Poynter remains relevant largely through its vibrant web site and through live chats, webinars and online instruction through its News University, a grant-funded program with minimal program costs for participants and no travel cost or time. It offers more on-campus programs than API, but still notably reduced from just a few years ago. Poynter’s popular National Writers’ Workshops, once held annually at several locations around the country, hosted by local newspapers that paid the costs, have almost vanished. I haven’t spoken at one since 2007. I think I was invited to one in 2008. I can’t recall any being promoted last year. I thought they had been dropped entirely, but Poynter hosted one in St. Petersburg in December.
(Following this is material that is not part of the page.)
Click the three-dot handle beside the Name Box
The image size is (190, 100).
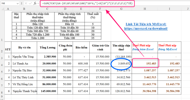pyautogui.click(x=22, y=4)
Journalism organizations need creative and courageous innovation that goes deeper than adding workshops in video editing and social media to conference lineups. I don’t pretend to have the answers, but if I were leading one of these organizations, this would be my highest priority, more important than all the other urgent matters combined. They need to serve members through social media, webinars and blogs, but that’s barely a start. They need to innovate in structure and outlook. They need to align to the new jobs and needs of the industry. They need to help members see a future brighter than today, or journalists and organizations worried about the future won’t invest their time and money.
The American Press Institute thrived in 2007 because of the vision and optimism of our Newspaper Next project. That was a difficult year for the industry, but a stellar year for API because we developed something that was exactly what our industry needed. I was too close to N2 to say how much we failed to advance that vision and optimism or how much the newspaper failed to respond boldly enough. But N2 did not lead newspapers to their next business model. They remain rooted in their failing model and API has faded from the prominent position it enjoyed at N2’s peak.
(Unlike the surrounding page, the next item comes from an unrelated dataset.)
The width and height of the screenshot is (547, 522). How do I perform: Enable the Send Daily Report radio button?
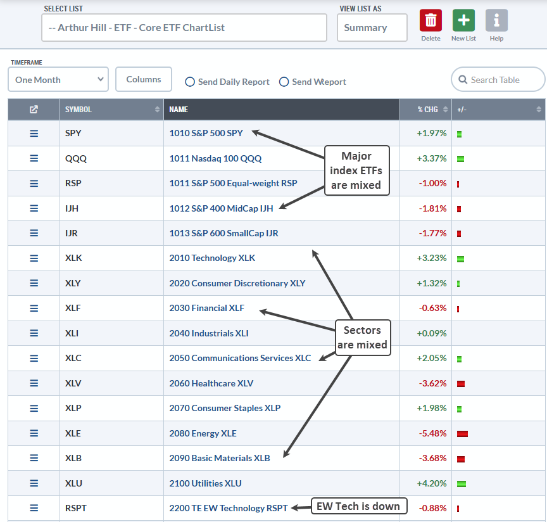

The Online News Association had one of the few robust journalism conferences this year, because the organization and its members see a more vibrant present and a more prosperous future.
An organization that can’t blend optimism with realism and tangible value won’t last long.
Disclosures: I am a former board member of the Omaha Press Club and Mid-America Press Institute and in my first year as a board member of the Religion Newswriters Association (and the related Religion Newswriters Foundation). As mentioned, I spent three years working for API. I am a member of ONA, SPJ and ASNE and a former ASNE committee co-chair (I just received my solicitation to renew my ASNE membership and I haven’t decided yet whether I will). I am a former member of Investigative Reporters and Editors and RNA and a former president of the North Dakota Associated Press Managing Editors. I have been a guest speaker for more than 60 press associations and journalism organizations in the United States, Canada and Latin America. I have been a candidate for executive positions with some journalism nonprofits. I write this as a friend, wishing prosperity and happiness for colleagues and clients and for organizations that have served journalism well.
I won’t disclose details of what I did or didn’t do to advocate for transformation of any of the organizations where I have played key roles. But it would be a valid criticism to say that I was in some instances passively involved and did not provide the voice for change that those organizations need now from their leaders. Where I was a voice for change, I was not persuasive enough to succeed in leading significant change.